The multiple nodule models are studied in three part with different nodule specification for each model:

1) Model-1

This model consists of three nodules on the xy plane of the cube with two nodules of same size and different temperatures. Each cylindrical nodule is of different size. The skin initial temperature was considered as 36˚C and specification of each nodule is shown in Figure 4.

2) Model-2

This model also consists of three nodules. Each cylindrical nodule is of same size but on the different face of cubical model. Nodule 3 is on the positive xy surface of the model with temperature 36.5˚C

Figure 4. (a) Nodule position I (b) 3D XY sliced view (c) 3D YZ sliced view.

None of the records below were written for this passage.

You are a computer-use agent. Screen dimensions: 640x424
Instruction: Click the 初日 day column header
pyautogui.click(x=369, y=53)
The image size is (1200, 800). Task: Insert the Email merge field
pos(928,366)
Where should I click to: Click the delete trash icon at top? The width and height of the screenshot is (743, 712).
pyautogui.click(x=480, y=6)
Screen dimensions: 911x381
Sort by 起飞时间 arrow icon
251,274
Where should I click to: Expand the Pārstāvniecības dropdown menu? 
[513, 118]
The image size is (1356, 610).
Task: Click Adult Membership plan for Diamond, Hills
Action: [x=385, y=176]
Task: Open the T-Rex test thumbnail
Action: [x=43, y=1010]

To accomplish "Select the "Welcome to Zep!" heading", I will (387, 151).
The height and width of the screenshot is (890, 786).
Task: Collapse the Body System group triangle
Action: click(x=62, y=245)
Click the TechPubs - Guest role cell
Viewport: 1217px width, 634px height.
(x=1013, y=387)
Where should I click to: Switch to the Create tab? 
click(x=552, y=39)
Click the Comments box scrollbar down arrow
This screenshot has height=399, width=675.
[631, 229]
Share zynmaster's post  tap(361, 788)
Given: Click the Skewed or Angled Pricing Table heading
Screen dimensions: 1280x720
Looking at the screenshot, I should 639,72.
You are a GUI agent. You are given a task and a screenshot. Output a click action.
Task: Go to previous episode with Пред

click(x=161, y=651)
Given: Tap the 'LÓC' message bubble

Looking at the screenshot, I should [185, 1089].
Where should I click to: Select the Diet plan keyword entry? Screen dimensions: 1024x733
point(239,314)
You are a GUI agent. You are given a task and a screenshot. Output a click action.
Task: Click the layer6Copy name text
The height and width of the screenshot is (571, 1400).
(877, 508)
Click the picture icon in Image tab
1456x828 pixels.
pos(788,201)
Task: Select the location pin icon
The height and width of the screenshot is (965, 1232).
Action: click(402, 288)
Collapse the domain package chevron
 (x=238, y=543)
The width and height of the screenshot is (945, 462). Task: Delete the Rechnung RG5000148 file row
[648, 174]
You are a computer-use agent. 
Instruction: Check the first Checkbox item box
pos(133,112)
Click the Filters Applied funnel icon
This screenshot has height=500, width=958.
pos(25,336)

(309.65˚K) and because of boundary condition on this surface, it’s not able to show much temperature deviation in the model. Again, the skin temperature is 36˚C and specification of each nodule is shown in Figure 5.

3) Model-3

This is another possible model that consists of three nodule. Two of them are on opposite side with different sizes and temperature values. Due to being on the opposite surface, nodule 3 is hidden in Figure 6. The skin temperature is taken at 36.5˚C (309.65˚K) to see more complexity in the model. Multiple sliced view is captured to study the effect of each nodule from others.

Figure 5. (a) Nodule position II (b) 3D XY sliced view (c) 3D XZ sliced view.

Figure 6. (a) Nodule position III (b) 3D XY multi-sliced view (c) XZ multi-sliced view.


The proposed model in Figure 7 uses discrete sensor arrangements made up of graphene infrared sensors which collect data from the thyroid nodules. Upon request, a more sensitive device can be made by changing the material of the sensor. The study conducted in this work will be using discreet sensor arrangements made up of graphene infrared sensors which collect data from the thyroid nodules. Hot-spot inside the patient’s neck reflects the hyperactivity of the thyroid and it generates heat in form of the temperature over the neck. A normal patient can be differentiated from thyroid affected patient via reading the temperature profile. Because of excellent thermal properties of graphene, the detection of this minimal energy difference is possible. Since in early stages, the variation in hyperactivity of thyroid is minute, the early diagnosis of thyroid related disease is possible via this graphene-based device [6]. Data collected from the GNRFET sensors are sent to a small signal amplifier. These small signals are converted into large output signals with the factor of gain of the amplifier. The arrangement of these electronic components is shown in Figure 8. Finally, this signal with large amplitude can be recorded and displayed by a data acquisition device.

Figure 7. Proposed arrangement of sensors.

Figure 8. Proposed advance data collection.

The above arrangement includes smart devices and IoT blocks which is an advance way of thyroid data collection from GNRFET sensors. In this acquisition, we propose the low power bluetooth technology for displaying data on smart devices and thread technology for IoT based data collection.


The prototype of the model is a noninvasive, safe and cost-effective way to detect early thyroid disorders. The proposed IR based imaging approach may advance the current diagnostic techniques into the next level with preventive medicine in this area. This may also save millions of people from missing thyroid disorders or stop the advancement of it. The non-hazardous model can be easily tested on the patient for real time data collection from the neck. For more clarity, we can use a cooling technique to reduce the temperature of the outer surface of the neck to get a perfect understating of the thyroid nodule development. It can be effectively concluded from the simulation that the purpose of the device is successful. Continuous scanning of the human neck will have a better resolution image of every nodule inside the neck. That will be useful to diagnose early stages of thyroid disease and treat it early.

Conflicts of Interest

The authors declare no conflicts of interest regarding the publication of this paper.